D.L.Coburn's two-hander about two lonely people in a nursing home who forge a friendship during a series of card games first played on Broadway in 1977 when I was far too young to think about old age and didn't give The Gin Game a second thought, even though it then starred the husband-and-wife team of Hume Cronyn and Jessica Tandy, ran 583 performances and won the Pulitzer Prize.

And even now when the play's themes are hitting much closer to home, I had worried that The Gin Game might be one of those shows that get a kick out of making old people look foolish: unable to handle anything more technologically complicated than a can opener, embarrassingly sex crazed or delusionally daft. But it isn't.

Instead, Coburn has created two full-bodied characters. Weller was a businessman, who lost contact with his kids after a divorce from their mother and lost control of his company after falling out with some partners. Fonsia was an even earlier divorcée who raised her only son alone by working as an apartment house manager but she hasn't seen him in years.

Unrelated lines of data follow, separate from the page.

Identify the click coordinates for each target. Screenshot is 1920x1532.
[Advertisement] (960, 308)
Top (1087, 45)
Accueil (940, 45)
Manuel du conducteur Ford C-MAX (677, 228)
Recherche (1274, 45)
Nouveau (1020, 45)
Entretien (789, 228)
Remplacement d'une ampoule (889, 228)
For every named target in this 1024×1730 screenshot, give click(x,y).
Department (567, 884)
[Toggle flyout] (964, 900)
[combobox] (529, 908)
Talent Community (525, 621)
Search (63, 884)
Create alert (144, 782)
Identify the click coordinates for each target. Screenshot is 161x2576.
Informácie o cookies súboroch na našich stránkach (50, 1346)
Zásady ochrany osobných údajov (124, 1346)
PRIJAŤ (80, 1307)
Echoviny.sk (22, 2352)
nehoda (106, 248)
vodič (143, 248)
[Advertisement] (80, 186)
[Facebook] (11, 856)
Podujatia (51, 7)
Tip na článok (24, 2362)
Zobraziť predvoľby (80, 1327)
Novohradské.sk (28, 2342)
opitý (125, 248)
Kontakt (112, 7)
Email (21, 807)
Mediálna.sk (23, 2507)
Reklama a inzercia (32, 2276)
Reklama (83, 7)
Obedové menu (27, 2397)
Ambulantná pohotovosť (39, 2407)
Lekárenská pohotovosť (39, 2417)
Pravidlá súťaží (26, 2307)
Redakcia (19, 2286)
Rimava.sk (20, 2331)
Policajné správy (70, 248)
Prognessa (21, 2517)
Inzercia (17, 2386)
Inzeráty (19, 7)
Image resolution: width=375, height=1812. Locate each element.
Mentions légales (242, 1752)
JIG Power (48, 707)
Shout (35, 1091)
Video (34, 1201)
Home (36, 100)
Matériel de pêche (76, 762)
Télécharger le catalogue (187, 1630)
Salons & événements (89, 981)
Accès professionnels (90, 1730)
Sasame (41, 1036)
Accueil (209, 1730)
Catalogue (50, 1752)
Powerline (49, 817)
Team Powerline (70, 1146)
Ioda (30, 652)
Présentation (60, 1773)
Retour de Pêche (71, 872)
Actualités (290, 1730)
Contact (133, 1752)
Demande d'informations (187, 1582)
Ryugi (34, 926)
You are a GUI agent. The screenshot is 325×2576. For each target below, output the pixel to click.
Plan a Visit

Both find themselves in a second-rate nursing home, aware of their failings, physical and otherwise, unvisited by anyone and yet determined to push on with all the dignity they can muster.

The Gin Game is refreshingly honest about the challenges of aging, from minor annoyances like the patronizing way people treat the elderly to major concerns like the prospect of senility. And yet, it's also genuinely funny. People seated all around me and my friend Ann were having a great time.

The play, which runs for a full two hours, requires its actors to be of a certain age but it also requires them to possess the performing chops of much younger players. Jones and Tyson fit the bill. And the fact that the show fits them equally well is quiet testament to the fact that Shakespeare isn't the only playwright whose work can adapt easily to race-diverse casting.

The stars' professional and personal relationship dates back to the legendary 1961 production of Jean Genet's The Blacks, which also starred Roscoe Lee Browne, Louis Gossett and Maya Angelou. And the old friends, under the guidance of Leonard Foglia's easy direction, bring out the best in one another (click here to read an interview with them done by an old friend of mine).

I've sometimes found Tyson, best known for playing noble and long-suffering women like the real-life abolitionist Harriet Tubman and the fictional former slave Miss Jane Pittman, to be mannered. But here, as in her Tony-winning performance in The Trip to Bountiful two seasons ago, Tyson relaxes into her character, allowing Fonsia to be flirty one moment, flinty the next. She makes it equally easy to see why Weller might be drawn to Fonsia and why Fonsia's son might want to keep his distance from her.

Jones' familiar booming basso voice (familiar to fans of "Star Wars" and CNN alike) sometimes gets in the way of his acting and it almost does in the opening scenes of this play. But once he and Tyson settled into the routine of their card games, he shifts into a more nuanced performance that reveals the years of disappointment and defeat underneath Weller's prickliness.

It is sometimes difficult to tell whether Jones really needs the cane he wields or if the little old lady shuffle Tyson uses to get around the stage is a character trait or a physical necessity. And I'm pretty sure a couple of lines were bungled the night I saw the show. But no matter, these two old masters make old age look truly golden.